14 avril 2007

Chapitre 2.1

    Damien

   Damien, épuisé, est endormi en fœtus dans l’angle entre la bibliothèque et «  l’autel » … Sa toile à gauche a des allures hôpital, à droite de cimetière : Dans une sorte de morgue aérienne un vent de cendres souffle sur des tombeaux et des caveaux débordant de squelettes, de cercueils, de vanités et de natures mortes sur un fond pâteux d’originelle pâleur. Des suaires flottent dans l’air chargé de nuages, recouvrent des croix fendues ou sculptées au hasard des matières, dans de l’or ou dans de l’asphalte, dans du verre ou dans de la pierre, dans du bois ou dans du basalte.

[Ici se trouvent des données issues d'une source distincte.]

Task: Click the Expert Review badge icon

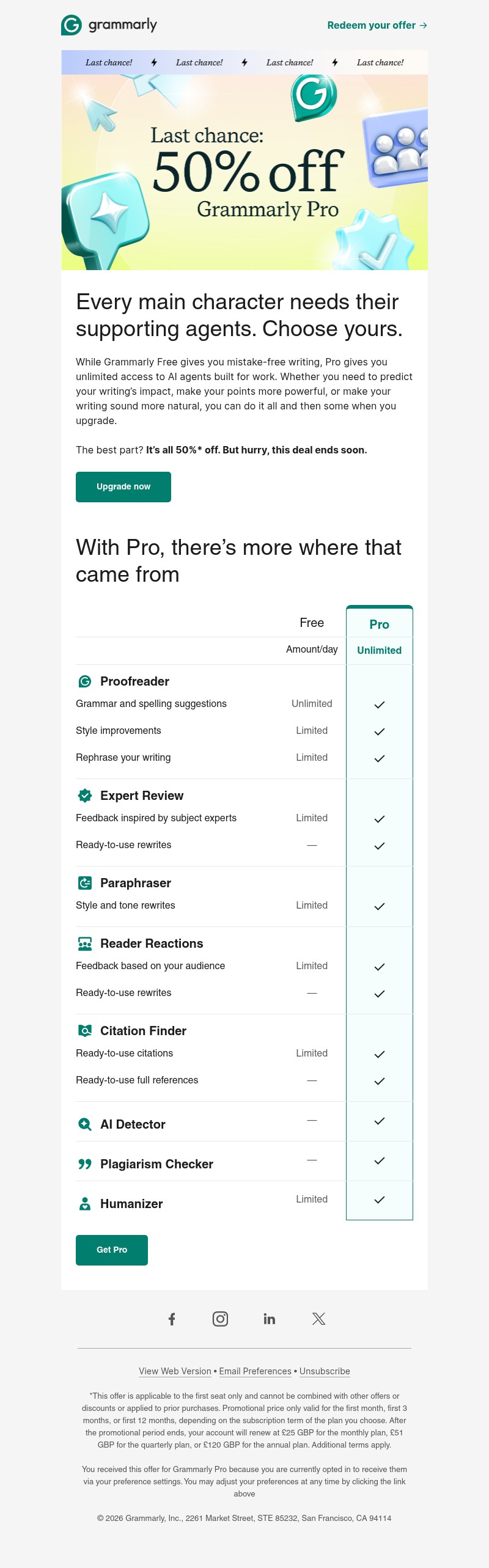Action: 84,796
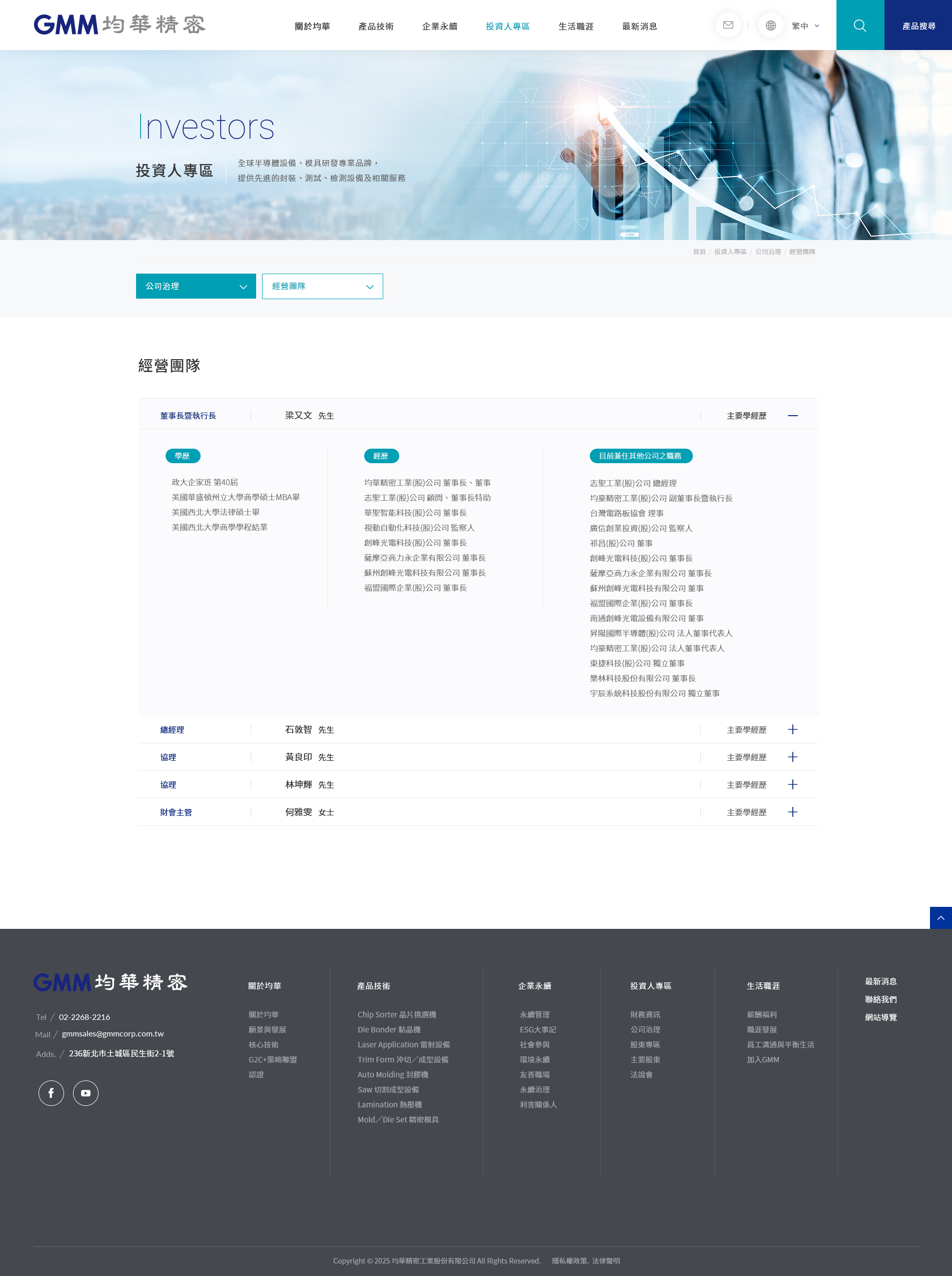Click the magnifier search icon in header

click(x=860, y=26)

   Emmanuel fixe la fenêtre… L’acide commence à grimper. Il fixe les pigeons derrière la fenêtre. L’acide continue de monter. Il fixe la façade au loin qu’il voit par la fenêtre et au travers il regarde des pigeons roucouler. L’acide finit de monter. Il fixe ceux qui l’observent  au-delà de la façade mais il n’y a plus ni fenêtres ni pigeons, juste le néant, vaste qu’il s’amuse à fixer.

   Damien rêve au pied de sa toile… Il n’y a plus de toile. Il est au pied d’un immense escalier de marbre dans une cathédrale noire, sans tableaux, sans iconostases, sans sculptures, sans structures particulières qu’un immense escalier de marbre dans une cathédrale noire. Un escalier en colimaçon avec une rambarde en ébène, lisse et noire avec à son point de départ, coincé dans l’entrelacs d’une main en ivoire, une rose fanée. Et sur la première marche un enfant assis au visage à la fois triste et moqueur.

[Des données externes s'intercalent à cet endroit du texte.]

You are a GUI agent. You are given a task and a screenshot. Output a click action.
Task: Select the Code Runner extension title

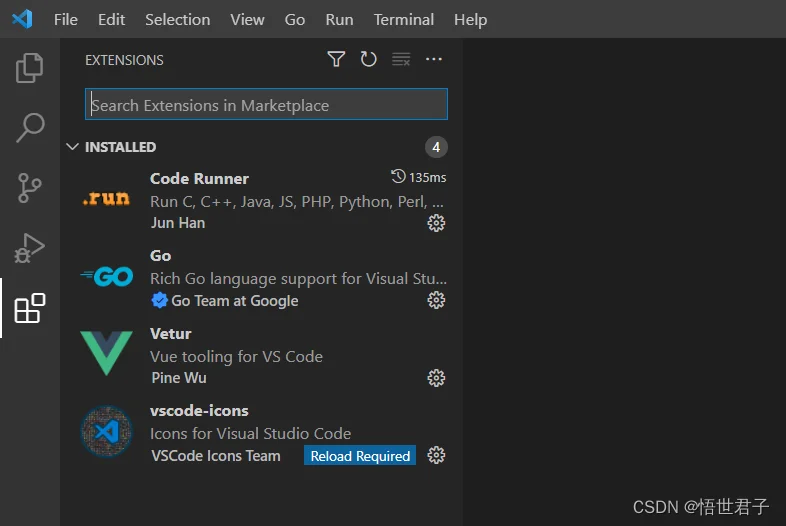(x=199, y=179)
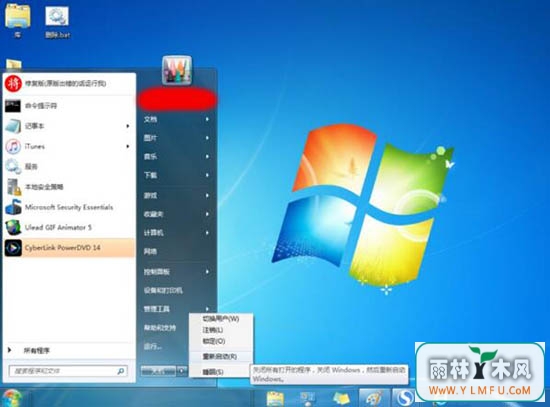This screenshot has width=550, height=407.
Task: Open 设备和打印机 from the Start menu
Action: coord(176,290)
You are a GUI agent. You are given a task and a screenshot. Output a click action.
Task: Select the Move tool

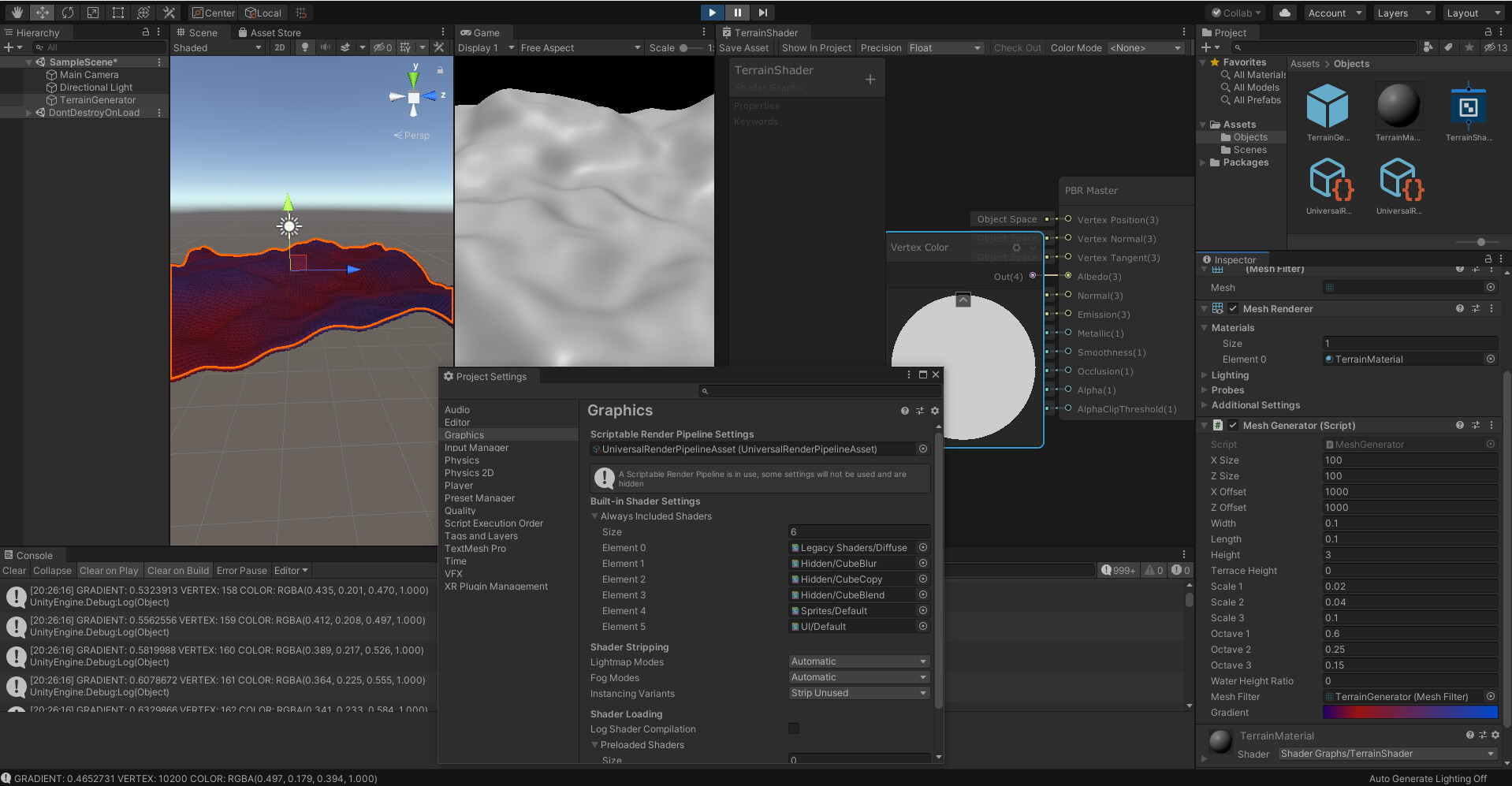tap(42, 13)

   Emmanuel, assis sur le rebord de la fenêtre, regarde tour à tour la toile de Damien et le néant qui s’étend. Dans sa tête des bribes de paroles lui reviennent : au cœur du trou noir de sa mémoire éclatent d’éphémères sentences, d’inactuels relaps, d’hallucinés fragments : « J’ai tué Dieu en mangeant la chair de son fils » , « Implosion virginale » , «  Distanciation gnomonique » , « Il faut écrire comme un terroriste » , « Tu connais Raphaël je crois ? » , « De génocide en crématorium, critérium et Marathon » , « De la lucidité des ignorants » , Ta grand-mère est morte il y a trois mois, tu ne le savais pas ? » , « Le temps n’est pas une denrée comestible » , Chasse-spleen, un excellent bordeaux » , « Un rire de lune ivre » , En Abel sans label » - Emmanuel tremblant passe de l’en-tête à la forte voix – « Peindre est une vengeance, écrire une revanche » , « Un fou au cou mou » , Je m’appelle Emmanuel » , « Moi c’est Damien » , « ça veut dire Dieu est avec vous » , « ça ne veut rien dire du tout, rien du tout ! »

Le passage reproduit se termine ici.